Tis the season to be musical; tune in to these DVDs during the holiday season—and beyond—as reviewed by Library Journal‘s prolific and tuneful reviewers.
Aaron Copland: Music in the 20’s. b/w. 348 min. David M. Davis, WGBH, dist. by Kultur, www.kultur.com. 2011. DVD ISBN 9780769791418. $69.99. MUSIC
These 12 half-hour TV programs produced in Boston in the mid-1960s offer conversational talks on music by the best-known American composer of his day, coupled with performances by leading musicians in their prime (the Juilliard String Quartet, Paul Jacobs, Donald Gramm, members of the Boston Symphony Orchestra, often conducted by Copland himself). Copland’s own 20s were in the 1920s, thus, his commentary illuminates the music he heard (many world premieres) and the people he knew. Copland (1900–90) and superb producer-director Davis (who played trumpet and held a degree in music education) valued musical integrity enough to showcase 14 full-length works (from 11 composers), including Paul Hindemith’s hilariously strange 12-minute chamber opera Hin und zurück, starring Beverly Sills, a performance never before released on video. Additionally, there are 28 complete excerpts (from a dozen more composers), entire movements of instrumental works or selected arias and songs from operas or collections. A teacher could structure a complete course around Copland’s lectures, inviting students to challenge his assumptions (Copland says much of the music of the 20s still sounds “fresh” 40 years later—what about 90 years later?), dig further into his presentations (Why does that harpsichord sound so different from the ones we hear at original-instrument baroque concerts?), argue for and against his interpretations and emphases, or find music by composers he mentions in passing.

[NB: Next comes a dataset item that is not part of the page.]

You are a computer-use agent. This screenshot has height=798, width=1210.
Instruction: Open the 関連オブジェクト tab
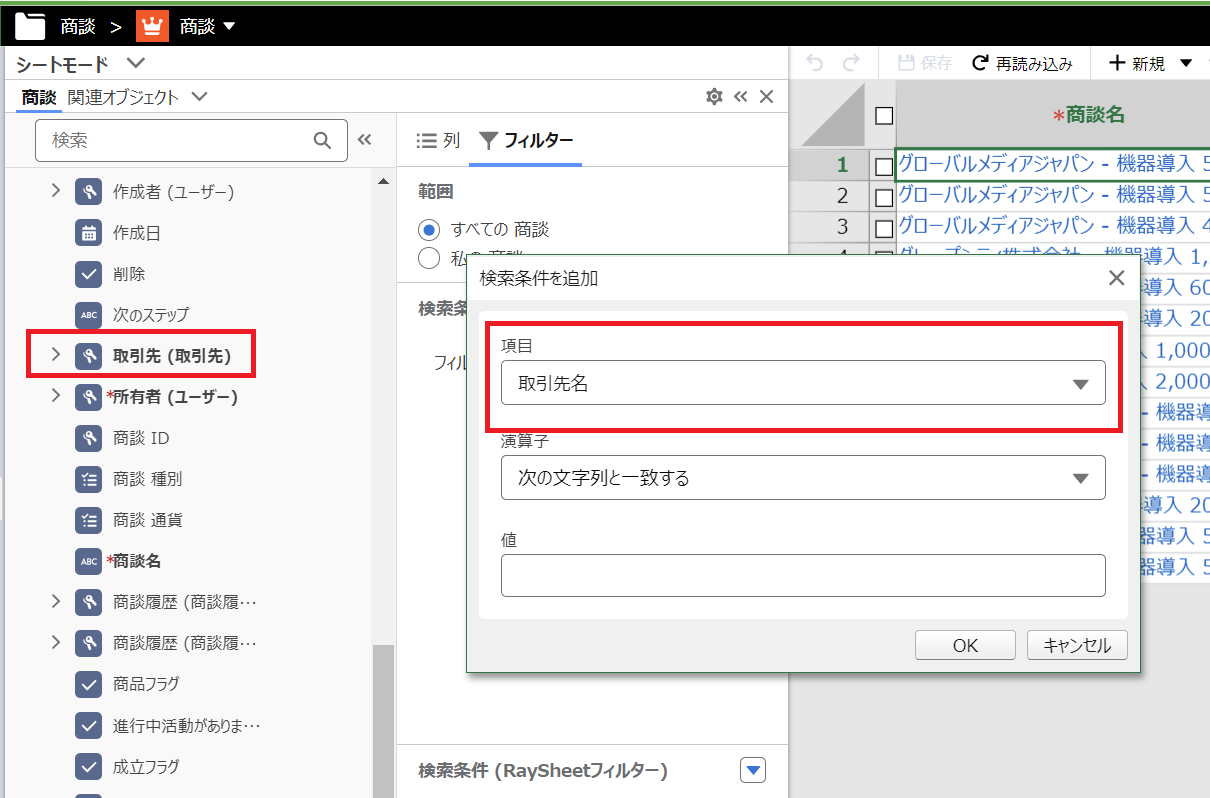124,97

Verdict The Aaron Copland Fund for Music can be proud of sponsoring the release of this priceless series in technically restored digital format. Anyone with an interest in “classical” music of the 20th century and after will treasure this fully packed production.—Bonnie Jo Dopp, Libn. Emerita, Univ. of Maryland, College Park (LJ 3/1/12)
The Art of Piano: Great Pianists of the 20th Century. 107 min. DVD ISBN 9780769791128.

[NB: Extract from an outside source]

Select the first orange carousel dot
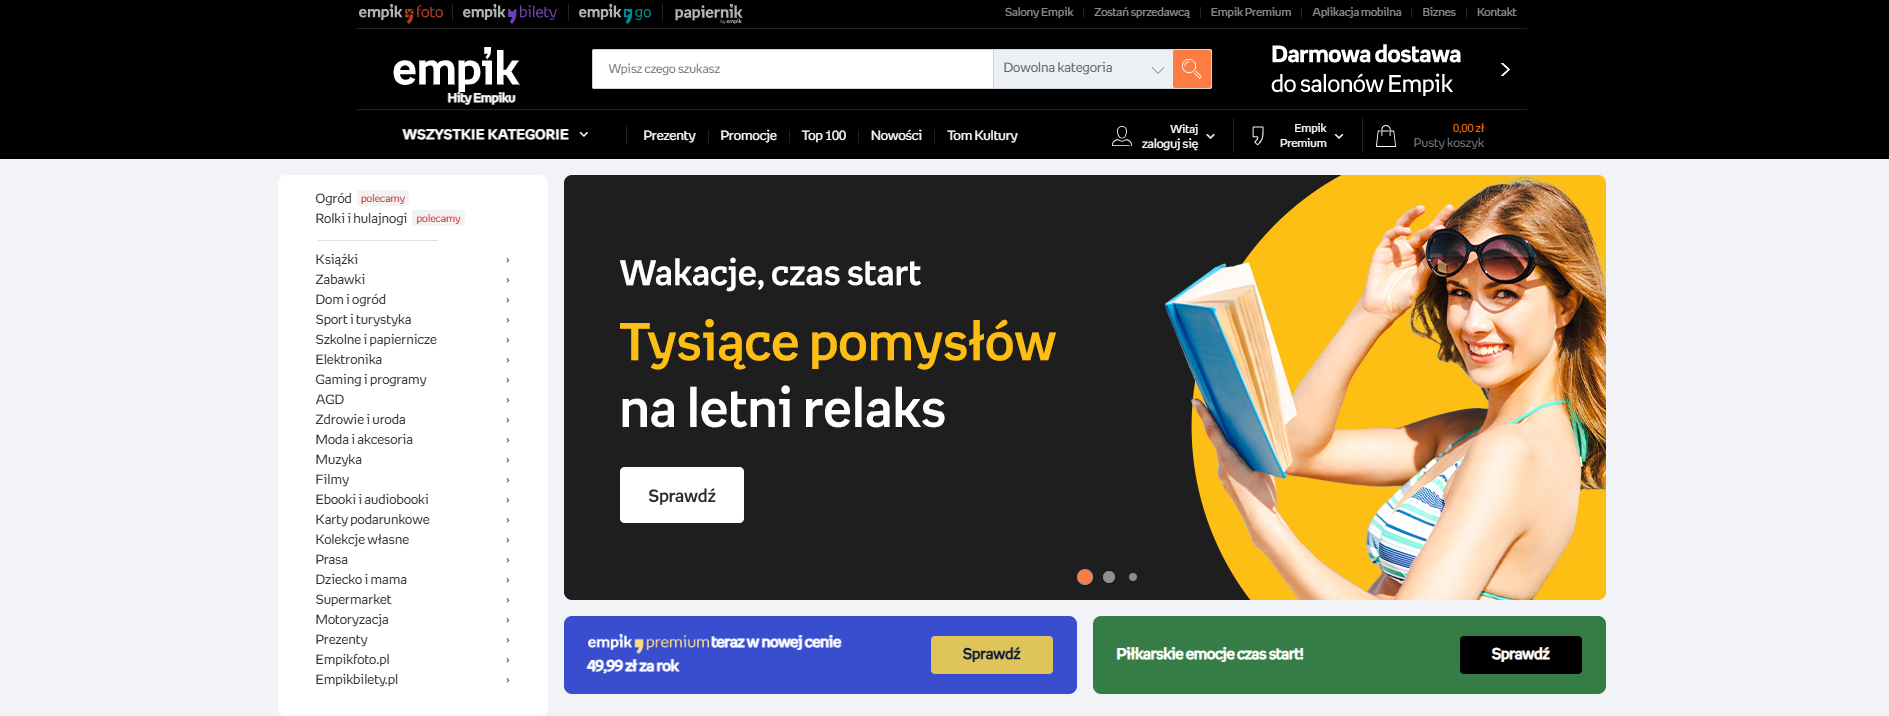1085,577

The Art of Singing: Golden Voices of the Century. 116 min. DVD ISBN 9780769791135.
ea. vol: color & b/w. Donald Sturrock, dist. by Kultur, www.kultur.com. 2011. $29.99. MUSIC/PERFORMING ARTS
A more exact title for each should be “The Art of Opera Singing” and “The Art of Classical Piano.” The singers are those who became the “Golden Voices” of the 20th century: Maria Callas, Enrico Caruso, Beniamino Gigli, Rosa Ponselle, and Feodor Chaliapin among them. They are seen and heard in rare footage, some very early and in remarkably pristine condition, and appear much more impressive than in earlier VHS releases. The interviews are delightful as well as revealing. These are all great entertainers of their day and even long past their prime can dazzle with sheer force of personality. Many are schooled from the era of stand, sing, and gesture, a style long abandoned by the fireworks and dazzling showmanship of a Callas, but the beauty of tone and delivery is undisputed. The clips may be too specialized to serve as a true introduction, but opera fans will be thrilled at the variety. Seeing and hearing Leontyne Price sing Aida alone can thrill the soul. The disc fittingly ends with Callas performing “Vissi d’arte” from Tosca, a zenith of 20th-century opera.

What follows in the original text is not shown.